やっと解放されたリースは学校の作業室にいるあっきーとなおやんにも事情を説明して、コロに触って貰った。これで僕達はようやくまともに連携が取れることが可能となった。


「あんな可愛い子の執事をしとったんか……」


「フィギュアを動かしながら言うなよ。なおやん。分かっていたことだろ? まぁ、予想を超えられたけどよ。俺達にもいつか春が来るさ」


その為にもまず自由が欲しいと思わずにはいられないあっきーとなおやんだった。とにかくメロディアさんとフーリエさんの負担もかなり減って、国の調査に専念出来るはずだ。リースは無事に学校を後にして王都の外でアークスさんと合流を果たす。


「どうでしたか? お父様?」


「予想通りではあるが相手にして貰えなかったね。ただ記者達は集まっていたし、国の大臣達への疑惑は皆が持ったはずだ。後は国がどう動くかだね」


「やはりカナタ様に危害が及ぶんでしょうか?」


「分からない。だが大臣達がこのまま黙っているとも思えない。何かしらの反撃はあるはずだ。その反撃にカナタ君を利用することは十分あり得る。リース?」


ここでアークスさんはリースが苦しい顔をしていることに気が付いた。


「お父様、カナタ様のお友達と話してようやくわかったことが二つあります。一つ目はこの国は歪に歪んでいるという事です」


リースは葵達から国に対する不安を伝えられた。身勝手な勇者召喚については思う所はあるが国の危機なら仕方ない。しかし毎日監視を付けて、町に出る時はレベル上げの時のみ。当然街の散策や買い物などは許可されていない。これではまるで犯罪者だ。国の為に戦ってくれる彼らに対して、この対応はあまりに酷すぎるとリースは思った。

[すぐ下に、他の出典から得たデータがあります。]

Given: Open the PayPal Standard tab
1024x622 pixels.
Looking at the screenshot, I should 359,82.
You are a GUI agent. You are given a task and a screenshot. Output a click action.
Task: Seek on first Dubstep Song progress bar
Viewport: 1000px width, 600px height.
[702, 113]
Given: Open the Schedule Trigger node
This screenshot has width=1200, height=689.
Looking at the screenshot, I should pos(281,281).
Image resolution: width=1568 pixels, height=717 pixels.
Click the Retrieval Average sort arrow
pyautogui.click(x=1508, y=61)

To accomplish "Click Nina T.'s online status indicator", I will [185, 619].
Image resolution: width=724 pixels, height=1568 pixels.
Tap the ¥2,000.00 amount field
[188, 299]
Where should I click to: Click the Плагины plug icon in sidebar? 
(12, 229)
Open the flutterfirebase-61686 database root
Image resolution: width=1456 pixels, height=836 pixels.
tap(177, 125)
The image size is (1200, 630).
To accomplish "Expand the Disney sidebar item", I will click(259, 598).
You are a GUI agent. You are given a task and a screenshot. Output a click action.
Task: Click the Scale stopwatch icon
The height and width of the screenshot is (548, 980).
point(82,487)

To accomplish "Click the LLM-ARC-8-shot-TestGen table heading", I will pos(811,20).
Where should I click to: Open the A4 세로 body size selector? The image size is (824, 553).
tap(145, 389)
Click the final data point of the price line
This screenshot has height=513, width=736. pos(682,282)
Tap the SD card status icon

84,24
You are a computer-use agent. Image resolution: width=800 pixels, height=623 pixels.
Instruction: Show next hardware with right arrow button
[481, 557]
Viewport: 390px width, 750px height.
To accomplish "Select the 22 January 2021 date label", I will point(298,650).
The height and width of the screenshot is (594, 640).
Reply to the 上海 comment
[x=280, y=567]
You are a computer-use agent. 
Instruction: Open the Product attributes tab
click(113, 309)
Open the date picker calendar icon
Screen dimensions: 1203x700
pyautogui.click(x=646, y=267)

「このことをルチア王女様は知っているんでしょうか?」


「もちろん知っているはずだ。しかし王女といえど賛成多数には勝てない。政策の決定権を持っているのはファロス王であって、ルチア王女では無いからね」


それでもルチア王女は無理に命令することは一応可能だ。しかしそれをすると城内部へのルチア王女に対する不満が溜まることになる。今の状況化ではまず敵と味方を見極め、敵の隙を伺うことが重要だとアークスさんはリースに伝え、リースは納得を示す。


「それでもう一つはなんだい?」


「私はカナタ様に恋をしているんです」


「そうか……辛いことを言うようだけど、リース」


「分かっています。お父様。カナタ様にはカナタ様の戦いがあって、私達にも私達の戦いがあるんですよね?」


リースは覚悟を決めて、ロメリアの村へと帰るのだった。